5 Sätze, die Sie vermeiden sollten
- „Sie sollten mal Sozialhilfe beantragen."
- „Haben Sie denn kein Geld?"
- „Ihre Kinder müssten doch eigentlich..."
- „Ohne Hilfe vom Amt wird das nichts."
- „Sie müssen offenlegen, was Sie auf dem Konto haben."
Der wichtigste Grundsatz: Nicht direkt nach Geld fragen, sondern über Alltagsprobleme einsteigen, die finanzielle Ursachen haben können. Eine kalte Wohnung, sparsames Essen, Verzicht auf Hilfsmittel – all das sind Indikatoren, die eine Pflegekraft bei jedem Besuch erkennen kann.
Was das für Ihren Pflegedienst bedeutet
Die Nichtinanspruchnahme von Sozialleistungen ist kein abstraktes Problem. Sie betrifft Ihren Umsatz direkt: Jeder Klient, der aus Scham auf Hilfe zur Pflege verzichtet, bleibt beim Entlastungsbetrag von 131 € statt des vollen Sachleistungsbudgets.
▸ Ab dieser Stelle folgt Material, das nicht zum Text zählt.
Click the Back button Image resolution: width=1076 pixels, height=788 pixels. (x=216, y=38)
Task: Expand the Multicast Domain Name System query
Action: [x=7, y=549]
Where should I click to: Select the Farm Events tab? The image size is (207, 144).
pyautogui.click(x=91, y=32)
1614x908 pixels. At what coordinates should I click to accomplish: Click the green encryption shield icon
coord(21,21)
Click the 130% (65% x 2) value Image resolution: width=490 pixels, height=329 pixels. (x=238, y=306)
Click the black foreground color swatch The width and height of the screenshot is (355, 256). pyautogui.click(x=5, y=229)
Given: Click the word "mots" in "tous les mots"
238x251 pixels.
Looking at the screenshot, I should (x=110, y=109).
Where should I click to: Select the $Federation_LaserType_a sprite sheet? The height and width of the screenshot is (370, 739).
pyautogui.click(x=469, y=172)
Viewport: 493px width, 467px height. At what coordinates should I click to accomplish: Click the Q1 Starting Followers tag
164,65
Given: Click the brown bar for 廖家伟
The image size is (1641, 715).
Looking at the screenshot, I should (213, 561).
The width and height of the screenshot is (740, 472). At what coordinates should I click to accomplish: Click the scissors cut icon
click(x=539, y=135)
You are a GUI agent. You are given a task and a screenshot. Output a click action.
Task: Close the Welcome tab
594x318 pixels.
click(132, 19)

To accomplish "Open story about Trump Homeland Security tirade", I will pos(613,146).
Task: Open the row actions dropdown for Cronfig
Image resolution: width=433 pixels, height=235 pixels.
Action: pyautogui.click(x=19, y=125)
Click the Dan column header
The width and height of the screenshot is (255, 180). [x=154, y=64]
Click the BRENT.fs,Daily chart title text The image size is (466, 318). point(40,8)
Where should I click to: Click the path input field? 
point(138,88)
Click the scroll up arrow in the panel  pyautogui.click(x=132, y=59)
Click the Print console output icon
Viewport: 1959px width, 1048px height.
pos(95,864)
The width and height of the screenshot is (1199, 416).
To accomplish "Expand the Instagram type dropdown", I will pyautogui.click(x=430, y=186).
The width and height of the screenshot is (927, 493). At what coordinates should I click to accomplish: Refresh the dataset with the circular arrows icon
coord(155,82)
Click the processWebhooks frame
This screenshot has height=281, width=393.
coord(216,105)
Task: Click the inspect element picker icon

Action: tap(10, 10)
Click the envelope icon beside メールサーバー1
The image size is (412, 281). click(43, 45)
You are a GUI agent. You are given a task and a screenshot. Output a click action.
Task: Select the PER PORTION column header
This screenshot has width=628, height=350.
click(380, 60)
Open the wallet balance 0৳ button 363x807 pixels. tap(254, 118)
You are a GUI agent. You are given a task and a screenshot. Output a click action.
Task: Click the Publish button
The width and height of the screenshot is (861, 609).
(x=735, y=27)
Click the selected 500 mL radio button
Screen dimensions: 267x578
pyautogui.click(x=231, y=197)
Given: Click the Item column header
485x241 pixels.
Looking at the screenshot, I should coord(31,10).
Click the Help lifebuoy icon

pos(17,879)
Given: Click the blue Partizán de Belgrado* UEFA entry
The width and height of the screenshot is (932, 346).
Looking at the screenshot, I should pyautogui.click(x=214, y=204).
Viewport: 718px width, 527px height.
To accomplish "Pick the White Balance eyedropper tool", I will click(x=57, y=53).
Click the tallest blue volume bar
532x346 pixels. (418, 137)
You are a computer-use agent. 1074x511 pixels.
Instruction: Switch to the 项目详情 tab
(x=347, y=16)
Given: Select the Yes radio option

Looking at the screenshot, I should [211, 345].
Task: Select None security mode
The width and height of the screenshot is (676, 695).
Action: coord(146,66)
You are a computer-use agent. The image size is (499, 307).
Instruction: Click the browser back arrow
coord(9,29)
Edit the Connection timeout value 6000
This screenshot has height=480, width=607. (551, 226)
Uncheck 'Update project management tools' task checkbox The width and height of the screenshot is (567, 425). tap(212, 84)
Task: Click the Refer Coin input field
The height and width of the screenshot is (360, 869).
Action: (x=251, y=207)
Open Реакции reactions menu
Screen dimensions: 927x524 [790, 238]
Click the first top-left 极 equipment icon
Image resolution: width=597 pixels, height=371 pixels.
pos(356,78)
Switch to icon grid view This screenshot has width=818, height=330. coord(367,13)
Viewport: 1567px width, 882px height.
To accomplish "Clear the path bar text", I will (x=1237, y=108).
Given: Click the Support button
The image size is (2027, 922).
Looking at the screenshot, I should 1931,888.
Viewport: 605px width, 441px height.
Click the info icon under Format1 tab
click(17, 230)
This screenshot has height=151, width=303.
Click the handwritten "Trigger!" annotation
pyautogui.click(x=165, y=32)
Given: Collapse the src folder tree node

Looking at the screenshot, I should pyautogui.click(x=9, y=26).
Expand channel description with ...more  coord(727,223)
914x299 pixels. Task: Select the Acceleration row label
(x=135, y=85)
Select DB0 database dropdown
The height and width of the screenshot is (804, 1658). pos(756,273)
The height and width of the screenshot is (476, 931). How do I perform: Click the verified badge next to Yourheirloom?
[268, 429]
Jeder Pflegegeld-Empfänger, der die Kombinationsleistung nicht kennt, ist ein Sachleistungskunde, den Sie nicht gewinnen.
Fazit: Scham abbauen, Ansprüche aktivieren
Die größte Barriere gegen Sozialleistungen ist nicht Bürokratie – es ist Scham. Wer als Pflegedienst die richtigen Worte findet, hilft nicht nur seinen Klienten, sondern erschließt gleichzeitig erhebliches Umsatzpotenzial. Die Investition ist gering: eine Schulung für Pflegekräfte, ein paar geänderte Formulierungen, ein sensibler Blick bei jedem Hausbesuch. Der Ertrag kann enorm sein.